If there’s one unquestioned human behavioural change that defines the generation gap between war babies, the children of the sixties and rise of feminism, it’s that old chestnut of fathers being present at the birth of their children.

In the blink of an eye in human history, the most vital procedure in the human experience, short of conception, has undergone momentous change with barely a hint of cross examination. Dad is now a fixture in the delivery room. Relatively speaking, for the first time in human history, nothing can stand in the way of a man, in a disposable smock with a camcorder.
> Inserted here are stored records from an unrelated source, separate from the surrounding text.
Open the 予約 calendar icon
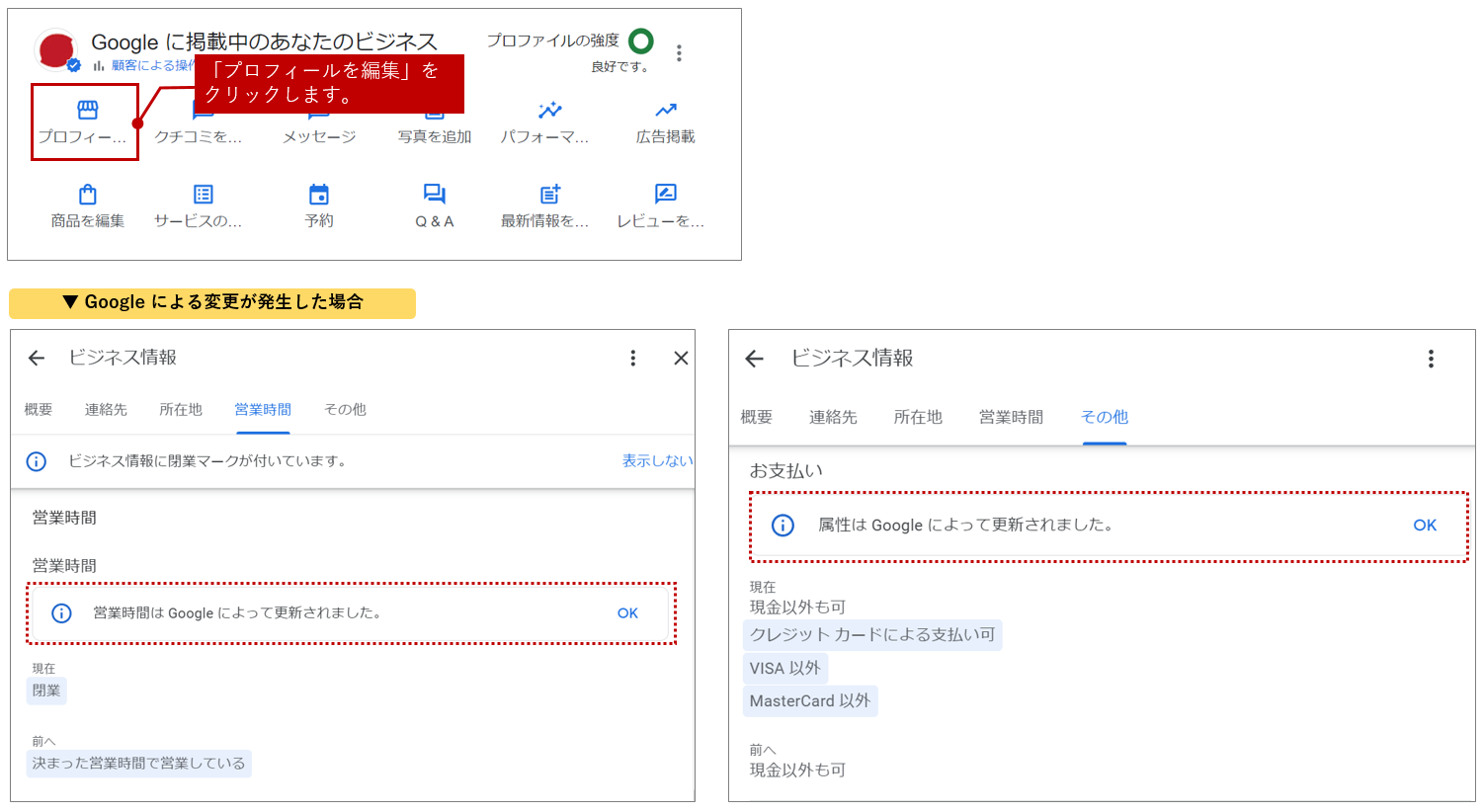Viewport: 1483px width, 812px height. (318, 195)
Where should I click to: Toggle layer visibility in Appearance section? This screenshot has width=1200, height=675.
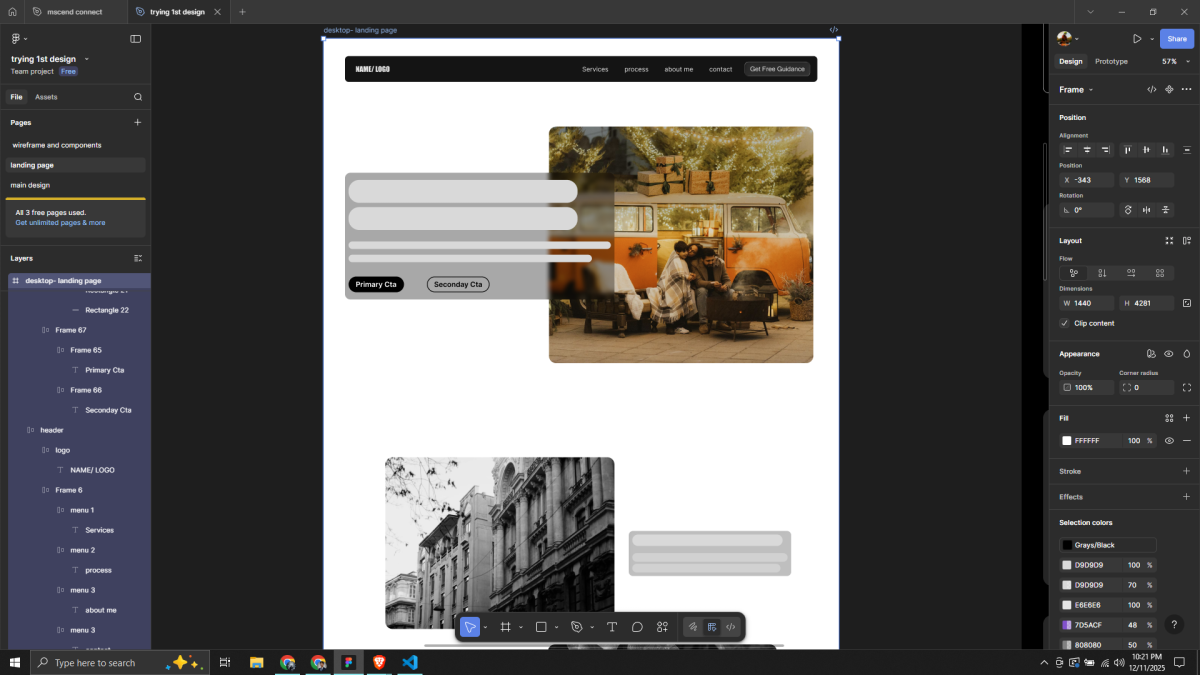pyautogui.click(x=1169, y=354)
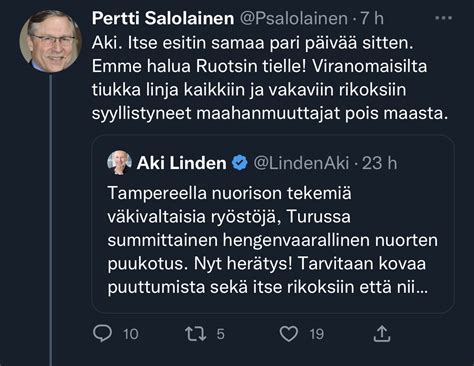The image size is (474, 366).
Task: Open the quoted tweet about Tampere robberies
Action: 273,224
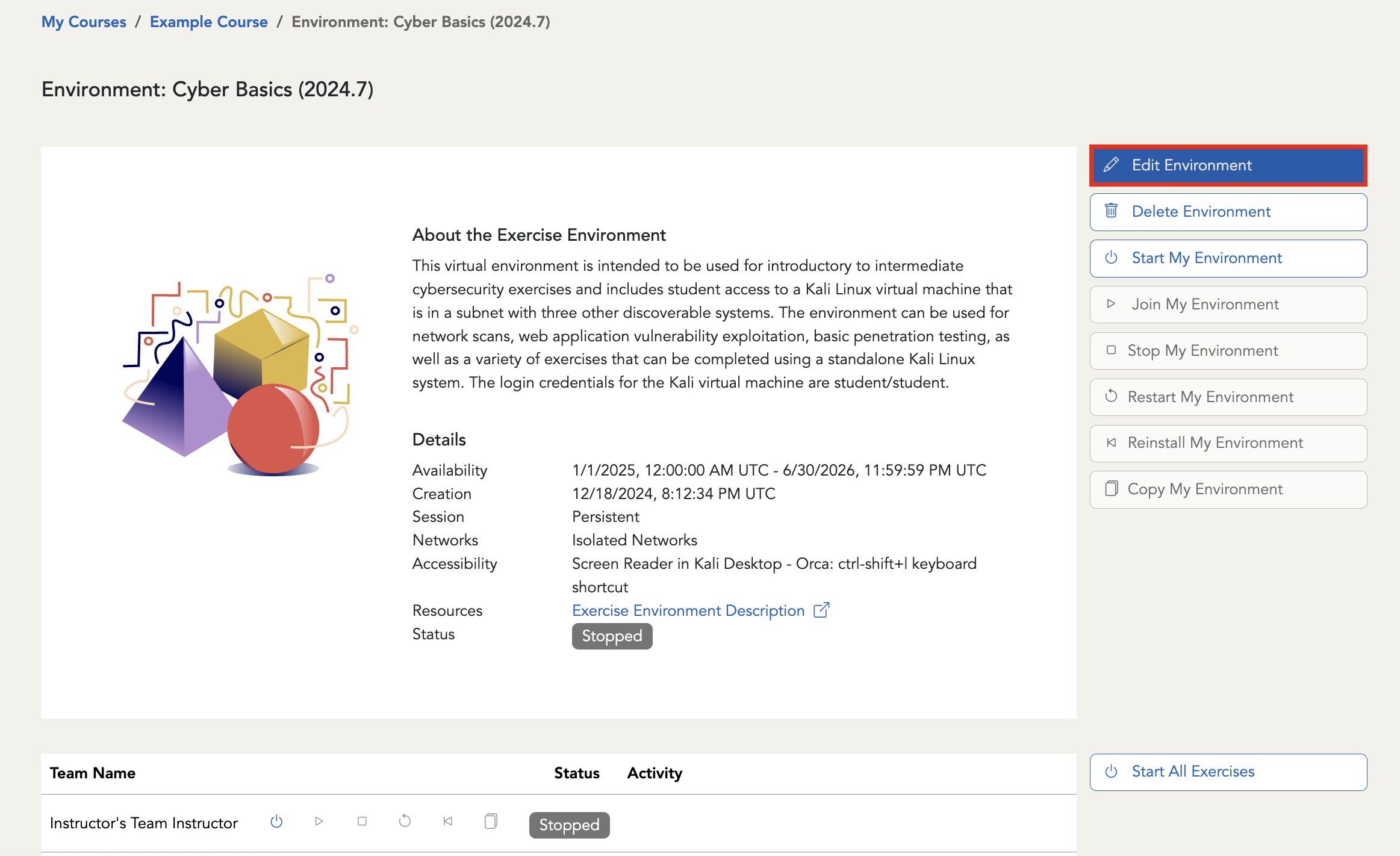Click the Edit Environment button
Screen dimensions: 1400x856
(x=1228, y=164)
But when did anybody ask, 'Is this a good idea?'

As recently as the mid-seventies, bewildered men would follow the example of their forebears, bravely pacing in some ante-room, chain-smoking - in a hospital - while mums went through what is still euphemistically called ‘labour’. All too often, when mother and child emerged, the new Dad would inspect the new arrival, greet the in-laws, administer a peck to the forehead of mother and child, and in a trice, was off down to the Rose and Crown to wet the baby’s head with a pint of ale and a slim panatella.
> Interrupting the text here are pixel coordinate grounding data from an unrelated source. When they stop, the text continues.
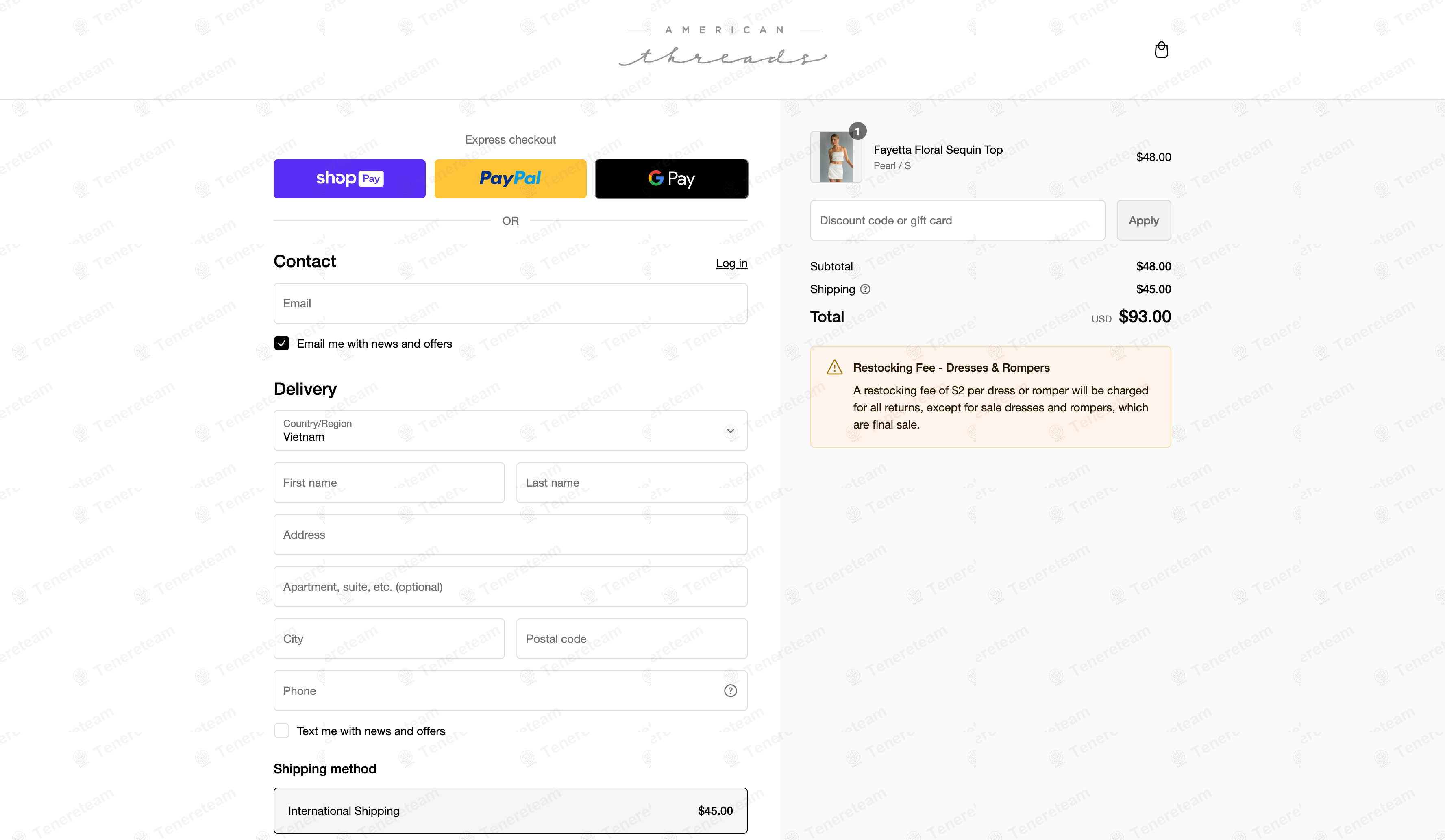Focus the Discount code or gift card field
Screen dimensions: 1445x840
(958, 220)
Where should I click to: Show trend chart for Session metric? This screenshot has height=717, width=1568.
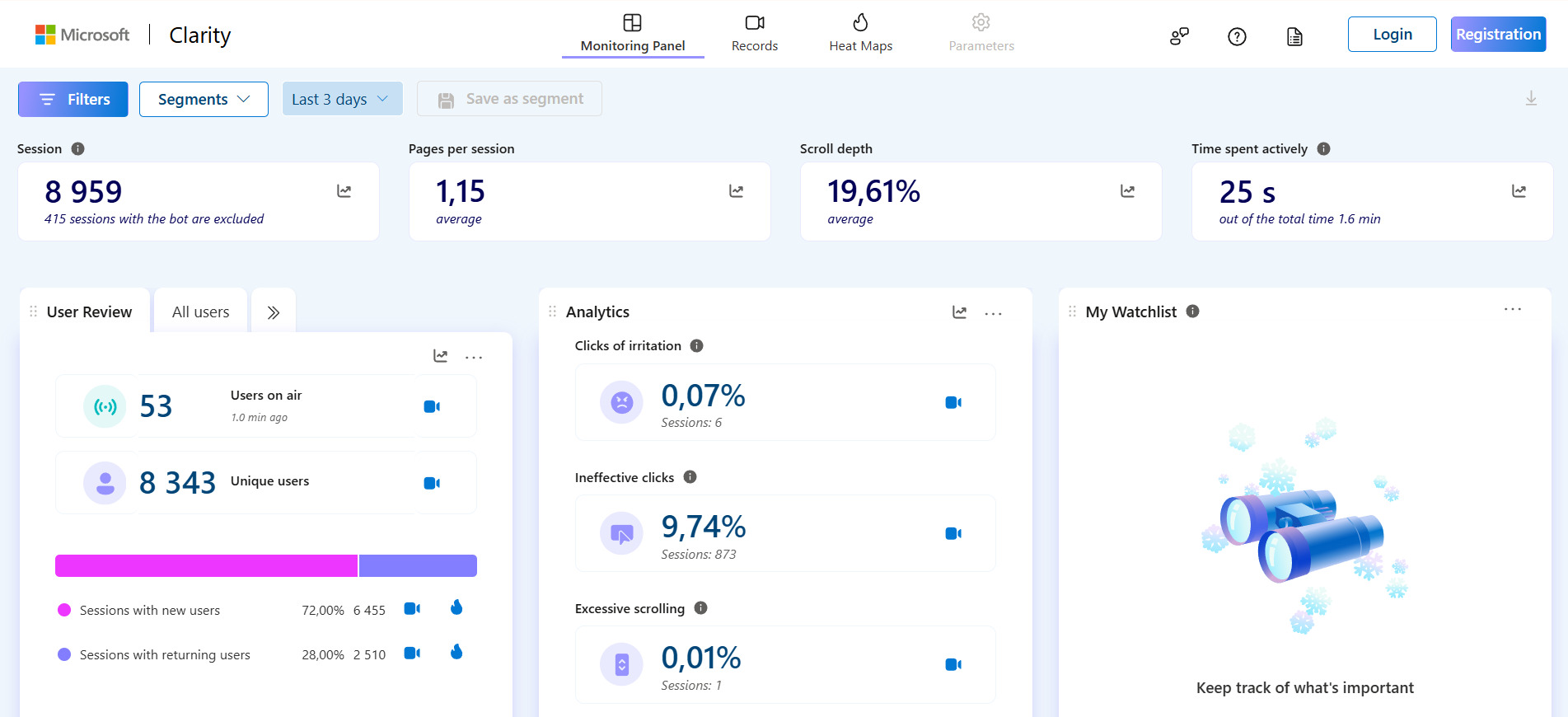(344, 191)
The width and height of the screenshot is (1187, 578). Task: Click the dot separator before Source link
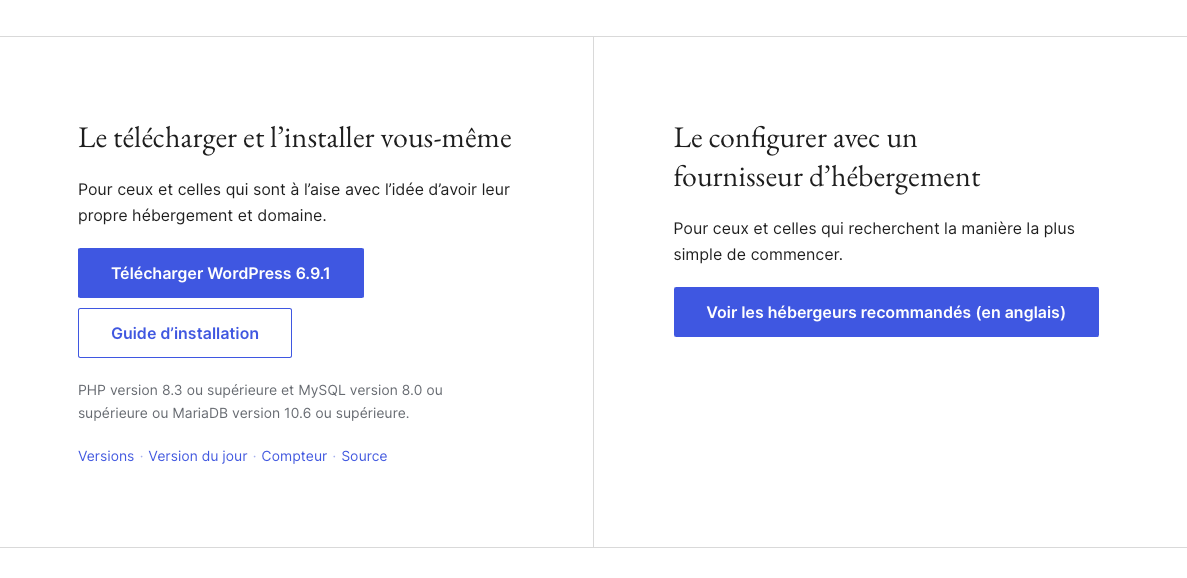pyautogui.click(x=334, y=457)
Today, the only male on Earth to behave in such a fashion is Gordon Ramsay.

So what happened to persuade a generation of new mothers, themselves daughters of the post war generation who wouldn't want fathers anywhere near the colourful business of foetal delivery, to suddenly demand the sharing experience?  No other female of any mammalian species allows paternal presence at birth. Under any circumstances. My own mother was such a mammal.

Or could this be yet another step change in our own evolution?
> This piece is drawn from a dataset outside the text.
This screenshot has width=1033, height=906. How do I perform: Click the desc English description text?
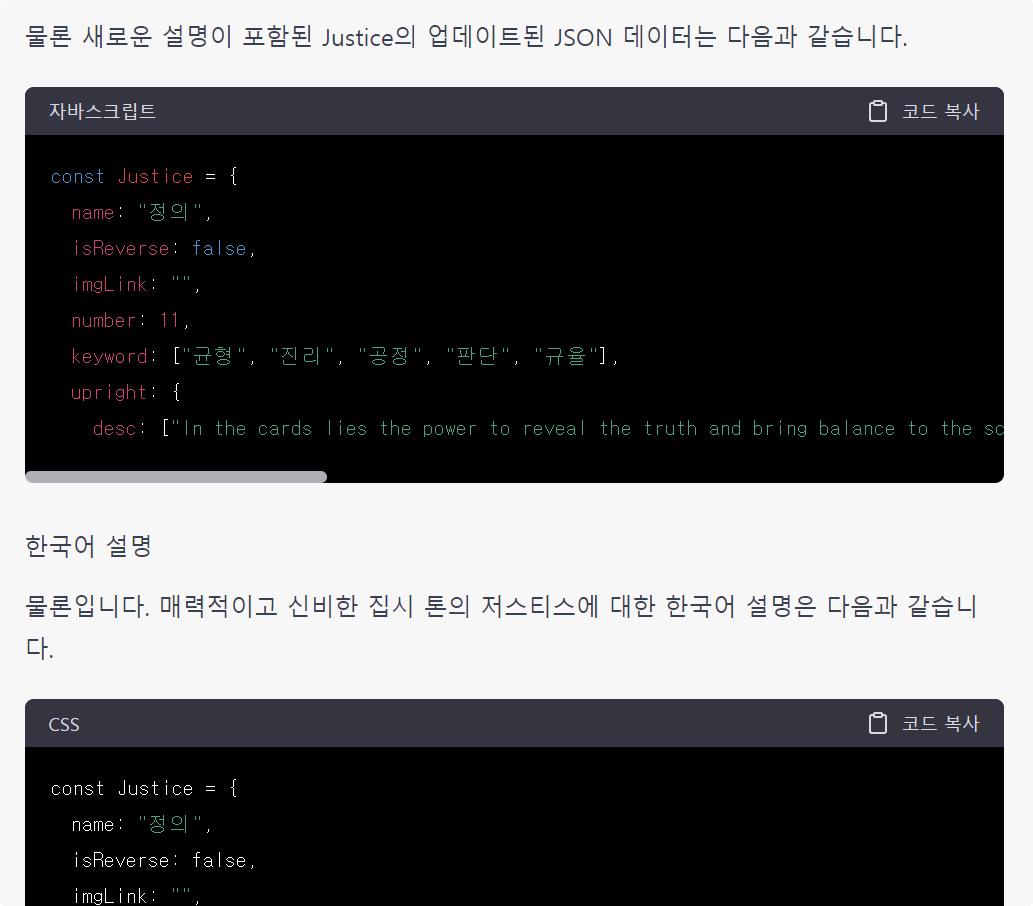click(x=500, y=428)
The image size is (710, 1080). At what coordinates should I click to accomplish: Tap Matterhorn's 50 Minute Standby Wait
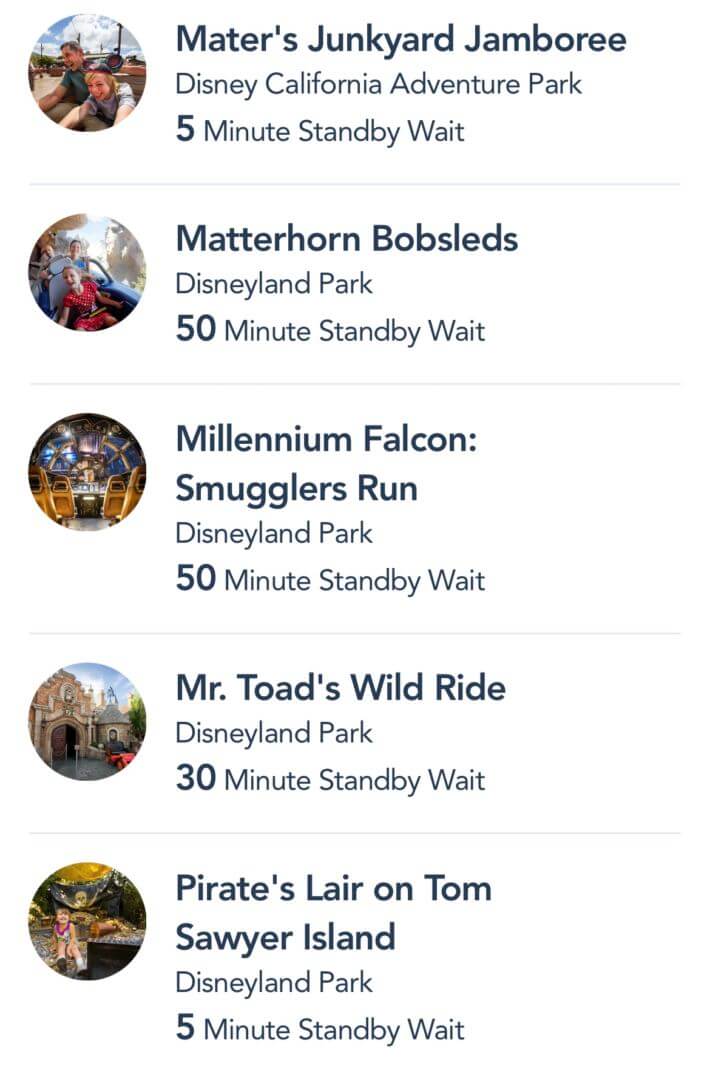(x=331, y=331)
Long before 'New Labour', the emancipation of women coincided with the growth in number of bigger and better hospitals. So by the late 1960s and early 1970s delivery rooms and obstetrics wards could better accommodate fathers in the whole process, and over time, Dad, encouraged by midwives and doctors, gingerly stepped into the delivery room.

In a heartbeat fathers being present at birth was viewed as a positive development, ironically, without either the physical concerns of the mother or baby being addressed in any way. Very quickly, a trend was established as men persuaded each other that attending the birth of their children was a life-changing and unmissable experience.

Conversely, women, historically condemned to suffer childbirth alone, now had the option of 'sharing' the experience. A notion born, it would seem, to inveigle fathers into the physical consequences of their often thoughtless union. Sociologically, this was the flip side to the pill.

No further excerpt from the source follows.